Bob Rae’s sunny and upbeat assessment of the state of aboriginal law, in the July edition of Canadian Lawyer, warrants a counterpoint response.
No doubt, as a partner in his new law firm, it’s “an exciting time to be practising aboriginal law.” In this area of litigation and “bargaining table” legal activity, win or lose, counsel for Indian bands usually get their legal fees fully paid by the Canadian taxpayer.
But Rae is wrong and unfair to our British and Canadian ancestors to state the written treaties were “forced on” the Indian bands who signed them, and that they were deliberately “starved into submission.”
This totally unsupported assertion is gravely insulting to our forefathers, who generally acted honourably and sympathetically towards the Indian bands with whom they were treating.
In the recent Grassy Narrows First Nation v. Ontario (Natural Resources) case, both the litigants and the courts, at all levels, relied on Alexander Morris’ account of the treaty deliberations at issue. Morris’ account gave rise to no suggestion of coercion and the courts found none.
Nor is it correct for Rae to say, at the time of the signing of the treaties, the Indian bands concept of them was “a sharing of the land, water, food, and resources.” There is no evidence for this in history or in any of Morris’ or anyone else’s treaty deliberation accounts.
This “sharing” concept is basically a recent legal invention of the Supreme Court of Canada, primarily in Haida Nation v. British Columbia (Minister of Forests), and has become one of the profound, harmful (to the Canadian welfare), and unintended consequences of the enactors of s. 35 of the Charter of Rights not knowing “exactly what the implications of these changes were,” (Rae’s words).
Edmund Burke wrote that in relation to the “science” of reforming a nation’s constitution “. . . very pleasing commencements have often shameful and lamentable conclusions.”
Such has been the case with the passage of s. 35 of the Charter.
Haida Nation and its legal successors, now capped off by Tsilhqot’in Nation v. British Columbia, have created something like a “separate but equal” constitutional regime, with, in large areas of Canadian life, one set of laws for native people and another set of laws for the rest of Canadians.
This is retrograde and racist (albeit unintentionally and benignly so). It’s illiberal. Nelson Mandela must be turning in his grave.
These court decisions have also radically amended the Canadian constitutional order by creating a third fount of constitutional sovereignty. The federal and provincial Crowns being the first two and now small, often poorly organized, self-seeking, technically totally dependent, geographically scattered Indian bands.
Now, with Tsilhqot’in Nation, we see the even worse prospect of semi-sovereign Indian bands whose aboriginal title, in all but “pressing and substantial” matters, ranks superior to Crown title.

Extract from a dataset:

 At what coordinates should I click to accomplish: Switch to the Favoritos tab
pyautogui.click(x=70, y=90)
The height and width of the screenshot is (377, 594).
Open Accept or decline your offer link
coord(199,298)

Will the Queen’s writ still automatically extend to aboriginal title lands? Will fee simple titles come under question? Rae’s firm should be standing by for more taxpayer-funded litigation and “bargaining table” activity on these and hundreds more similar questions.
The harmful effects of all this devolutionary, revolutionary jurisprudence are already happening: the emasculation of crucial Crown sovereignty; the weakening of the tax and revenue spine of the country; diminishment of the rule of law; the “consult and accommodate” obligation being used as a weapon of economic coercion; important undertakings of great benefit to Canadians being delayed or shelved; and demands for new, taxpayer-funded “Indians only” schools, to name only a few.

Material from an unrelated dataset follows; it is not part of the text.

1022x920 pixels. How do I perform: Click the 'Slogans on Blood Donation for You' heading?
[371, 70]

With all this new wealth and power being transferred to Indian bands, the opposite of the Supreme Court’s vaunted goal of “reconciliation” is occurring.
Indian bands across Canada have been handed positions in the Canadian economic and legal order partially akin to 19th century rentiers, except their new-found wealth and power, rather than being inherited, will be coerced from anyone wanting to engage in hitherto untethered (except for the obligation to pay taxes), normal, entrepreneurial activity on their now (as decreed by the Supreme Court), either “traditional lands” or “aboriginal title” lands. (Either way they pretty well have the entire country covered.)

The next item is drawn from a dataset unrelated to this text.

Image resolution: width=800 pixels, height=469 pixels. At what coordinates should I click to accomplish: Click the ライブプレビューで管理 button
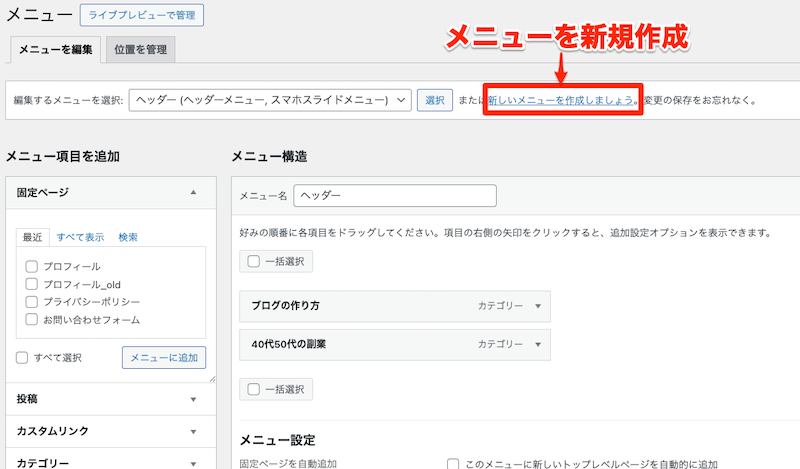click(x=142, y=15)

As this tribute-like new money increasingly flows into Indian bands, as this new Indian-controlled capital continues to amass and increase (tax-free?), this new wealth will indeed take on more and more of the characteristics of the passive, indolent, and civically unhealthy wealth of those 19th century rentiers, with Indian elites, propped up by “bought,” mainly non-Indian, expertise, acting essentially as coupon-clipping absentee landlords.
I found it disturbing to read Rae’s glowing take on all this. He spent his entire political career as a small-l liberal-progressive who championed a strong, activist state possessing the fiscal and legal power to advance the causes of equality under the law and social justice.
The new constitutional order he is now so excited about, despite the progressive gloss he applies to it, is the opposite of that.
Peter Best is a lawyer in Sudbury, Ont., with 39 years of practice under his belt.